According to the Directive, each Member State has to reach individual targets contributing to the overall 20% share of renewable energy in energy consumption. To reach these targets, Member States have to lay down rules, for example for improving the grid access for electricity from renewable energy sources, the administrative and planning procedures, information and training of installers etc. In addition, where biofuels are used to achieve the transport target, these must meet a set of sustainability requirements, which also need to be included in national legislation.

Cyprus, Ireland, Malta and Slovenia infringers

“The Commission of the European Communities is responsible for ensuring that EU law is correctly applied [and] takes whatever action it deems appropriate in response to either a complaint or indications of infringements which it detects itself,” the Commission explains. Given the fact that in a communication issued on 6 June, the EC highlighted the importance of “rigorous implementation and enforcement of the Renewable Energy Directive,” it is likely that it will use all its powers to ensure Cyprus, Ireland, Malta and Slovenia come up to scratch.

The Commission will also continue to discourage polices that hinder the investment in renewables, in particular by phasing out fossil fuel subsides, promote a well-functioning carbon market and properly designed energy taxes. “This will open up new possibilities, increase the integration of renewable energy in the internal market by exposing producers to market prices, i.e. through exchange of best practice on support scheme reform,” it explains.

Furthermore, the Commission followed up on its 2012 Annual Growth Survey with country-specific recommendations adopted on 30 May 2012, which should also help individual countries to reach their targets.

Weaning Malta off oil

In the EC’s country-specific recommendation for one of the infringers, Malta, for example, it was highlighted that the island’s energy supply remains almost fully dependent on imported oil, while the contribution of renewable energy sources continues to be marginal. In order to reduce Malta's dependence on imported oil, the Commission called on the nation to “step up efforts to promote energy efficiency and increase the share of energy produced from renewable sources by carefully monitoring the existing incentivising mechanisms and by prioritising the further development of infrastructure, including by completing the electricity link with Sicily”.

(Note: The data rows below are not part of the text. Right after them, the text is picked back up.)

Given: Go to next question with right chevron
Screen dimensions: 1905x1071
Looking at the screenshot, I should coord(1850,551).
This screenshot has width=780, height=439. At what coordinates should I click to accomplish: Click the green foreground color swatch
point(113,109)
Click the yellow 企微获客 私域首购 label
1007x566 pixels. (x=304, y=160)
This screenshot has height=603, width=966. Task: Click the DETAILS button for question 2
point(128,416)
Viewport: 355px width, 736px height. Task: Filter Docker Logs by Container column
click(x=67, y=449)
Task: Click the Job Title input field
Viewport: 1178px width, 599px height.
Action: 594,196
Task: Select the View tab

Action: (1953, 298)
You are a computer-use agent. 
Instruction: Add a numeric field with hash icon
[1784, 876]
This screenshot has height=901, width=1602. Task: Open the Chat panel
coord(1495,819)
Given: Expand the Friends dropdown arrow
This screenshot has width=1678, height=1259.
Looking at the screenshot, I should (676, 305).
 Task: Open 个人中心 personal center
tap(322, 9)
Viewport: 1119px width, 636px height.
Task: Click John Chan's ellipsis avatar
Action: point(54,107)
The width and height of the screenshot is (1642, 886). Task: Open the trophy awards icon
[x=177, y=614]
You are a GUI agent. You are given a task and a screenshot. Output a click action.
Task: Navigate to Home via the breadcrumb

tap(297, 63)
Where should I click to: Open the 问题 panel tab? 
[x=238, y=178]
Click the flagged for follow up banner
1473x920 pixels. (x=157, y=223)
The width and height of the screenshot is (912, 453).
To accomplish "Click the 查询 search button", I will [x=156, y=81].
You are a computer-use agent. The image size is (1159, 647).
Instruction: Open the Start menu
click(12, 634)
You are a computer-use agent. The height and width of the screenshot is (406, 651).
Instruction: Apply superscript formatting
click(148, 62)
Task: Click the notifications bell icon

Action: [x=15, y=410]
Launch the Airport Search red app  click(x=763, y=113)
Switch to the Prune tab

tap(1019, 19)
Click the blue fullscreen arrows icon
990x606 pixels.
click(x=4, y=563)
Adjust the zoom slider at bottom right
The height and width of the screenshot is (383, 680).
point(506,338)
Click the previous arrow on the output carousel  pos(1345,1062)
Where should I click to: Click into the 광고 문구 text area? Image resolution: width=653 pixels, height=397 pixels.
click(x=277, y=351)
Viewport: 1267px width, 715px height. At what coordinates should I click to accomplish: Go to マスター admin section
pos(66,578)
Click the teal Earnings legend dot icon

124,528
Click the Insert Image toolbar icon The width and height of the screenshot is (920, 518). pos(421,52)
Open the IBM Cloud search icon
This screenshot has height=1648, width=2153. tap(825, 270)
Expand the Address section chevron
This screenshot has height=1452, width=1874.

It also said that addressing shortcomings in energy efficiency could bring the double benefit of improving competitiveness and achieving energy and climate targets. “A number of initiatives in these areas have been undertaken such as encouraging the generation of photovoltaic power and developing wind farms, building an electricity interconnector with Sicily and promoting the use of fuel-efficient cars. However, it is still too early to see the eventual impact of these initiatives so their implementation needs to be closely monitored,” found the Commission.

According to Malta Today, Malta's Minister for Resources and Rural Affairs reacted to the Commission's announcement that it would send a Reasoned Opinion to the Maltese government saying that it had maintained regular consultation with the Commission on the transposition of this Directive and that all the necessary transposition measures were adopted with legal notices pertaining to the electricity and natural gas markets, rules on electricity and heating from renewable sources, and rules on the promotion of energy from renewables. "Malta has notified the European Commission of these measures," George Pullicino said.

Although a report issued by the EU’s Environment Agency said Maltese households are the lowest energy consumers in the EU and energy efficiency on the island is on the rise, it is lower than the EU’s average and Malta is only one of six member states with increasing annual energy consumption. Boosting its renewable energy capacity is therefore clearly an energy priority of the Government.

Indeed, it has revealed that it is currently considering a proposal by the Swedish company Hexicon, to build a large floating wind farm [see inset]. The farm would have 36 turbines situated on a floating platform that would be anchored to the seafloor by cables, and would provide 54 megawatts of power to the island.